Download a schematic for DAS TOOL in Acrobat format. You will need Acrobat Reader to view or print this file.
So after building the immaculate valve spring contraption. I was sooo proud of myself until I started wrenching down the first spring. POP, my homemade rig broke. My trusty JB Weld failed, no problem... off to Home Depot and a 45 minute buy analysis on what brazing rig I should get, settle on the AUTOMATIC Push button start MAPP gas solution. Flash back to high school shop class, line up the rig, going for the cherry glow and tack her her good. Remove the hot bolt, drop it on the floor so it can cool down. Finish the job and look for the bolt....its gone...look some more, still no bolt, after 20 minutes I look on the bottom of my shoe, bolt melted into my sole.....Honey, I found it. She comes into the garage and notices my padagona is partially melted. "Are you qualified to operate that flame producing device?" Her eyes roll back when I explain the principle of operation while showing her how the auto trigger helps make fire.
Cruising through the swap out, second to the last spring, fingers are getting weak and piinnnggg there goes the valve key somewhere into the bowels of the motor. Right about now I'm talking to the BIG MAN. Motorcycle mod boy to GOD, I heard you can build a universe, perhaps could ya help me out with this...uh... minor problem. Flash light up...wait, I can see it, right next to the camshaft chain..a little tough to reach....there it is...almost got (GOD is giggling right about now) - tink - now its gone bye bye.
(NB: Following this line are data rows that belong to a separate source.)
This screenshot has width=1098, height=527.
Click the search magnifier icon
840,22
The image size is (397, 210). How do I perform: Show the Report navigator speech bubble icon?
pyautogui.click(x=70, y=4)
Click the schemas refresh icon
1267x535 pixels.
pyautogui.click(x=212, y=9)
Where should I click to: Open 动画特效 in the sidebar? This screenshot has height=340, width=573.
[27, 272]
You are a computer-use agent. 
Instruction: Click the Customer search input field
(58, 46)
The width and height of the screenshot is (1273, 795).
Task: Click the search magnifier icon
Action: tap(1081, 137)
Over to Roadie boy neighbor for the anti gravity machine, i.e. one deluxe mag-o-net. One swipe (are the planets in alignment) - CLICK - and the ZEN Motorcycle Maintenance God was a smiling on me. Yea baby!!!!! Hands clasp together and eyeballing the sky. Did a little dance when I retrieved that bastard.
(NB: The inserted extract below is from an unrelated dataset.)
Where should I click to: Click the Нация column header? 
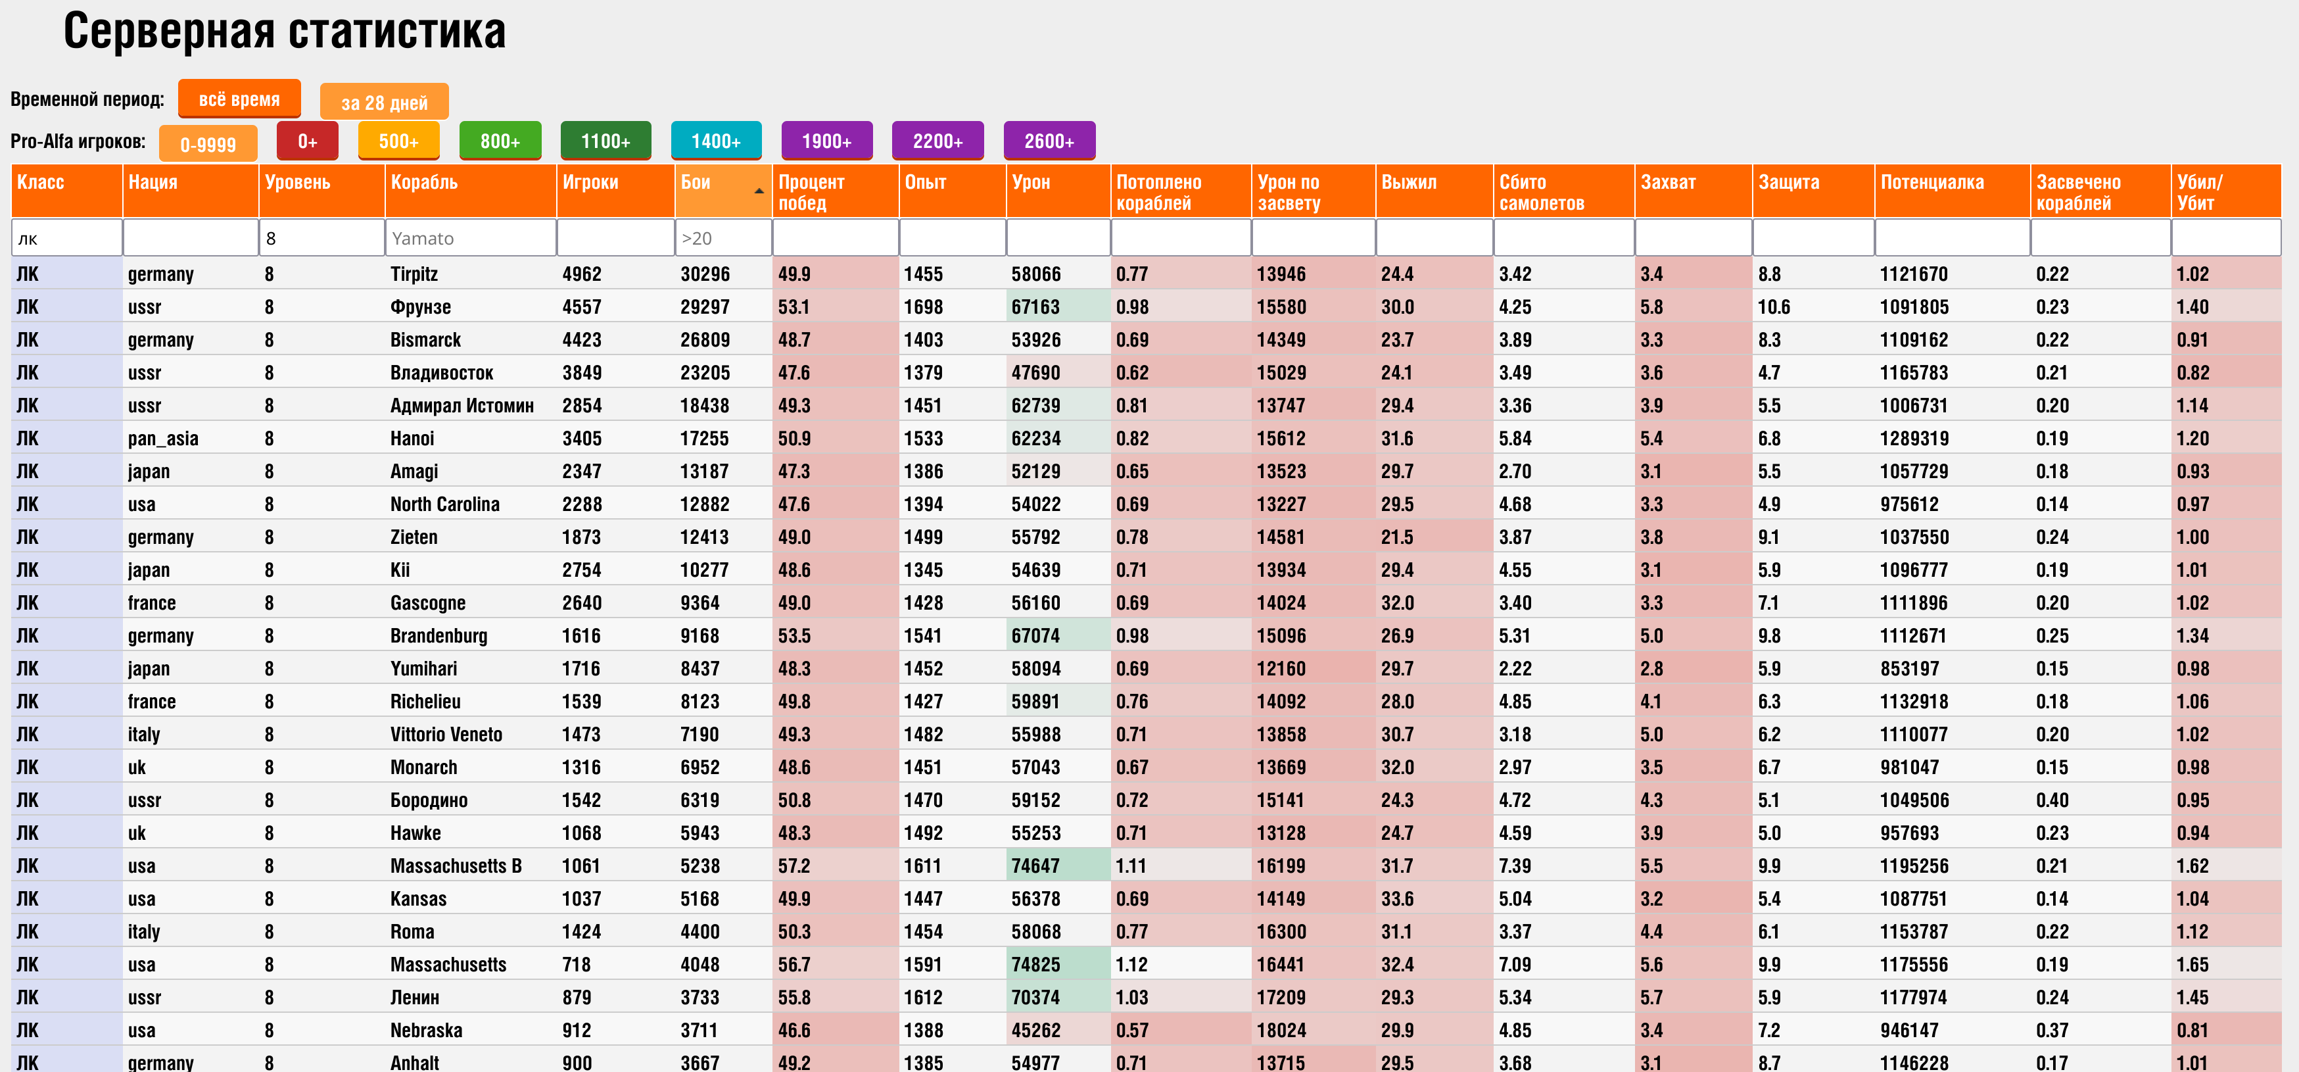153,183
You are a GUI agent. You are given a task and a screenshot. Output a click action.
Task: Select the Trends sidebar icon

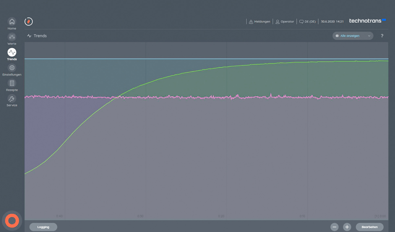[x=12, y=52]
Now the dreaded CAMS alignment (now folks, I was reading my ass off and I still got it wrong) Lined them up, put it together, cycle the crank, chain jumps the sprocket slams into the plastic water pipe thingie, Order more parts (the guy now thinks I'm a wack job). Finally get her rebuilt, start her up and did you know a Royal star will fire on one cylinder and the sound of valves opening when their not suppose to....well it will make you sick....push her back into the garage dive right back into it and check my brain alignment, maybe I'm off a few degrees. Roadie neighbor comes over and NOW I have to READ THE BOOK, (don't want this guy to get the best of me) all I can say is the little holes for the rear and the BIG holes for the front. (if any of you break your motor down this far that phrase will become crystal clear to you). The rear was 180 degrees out. Reassemble once again and SHE fired right up. Funny thing about wrenching on your ride, what took half a day when you started the project, you can complete in about an hour. If you asked me about adjusting cams, and swapping springs a month ago, you would have got a deer in the headlight look, but now....hey I can do that.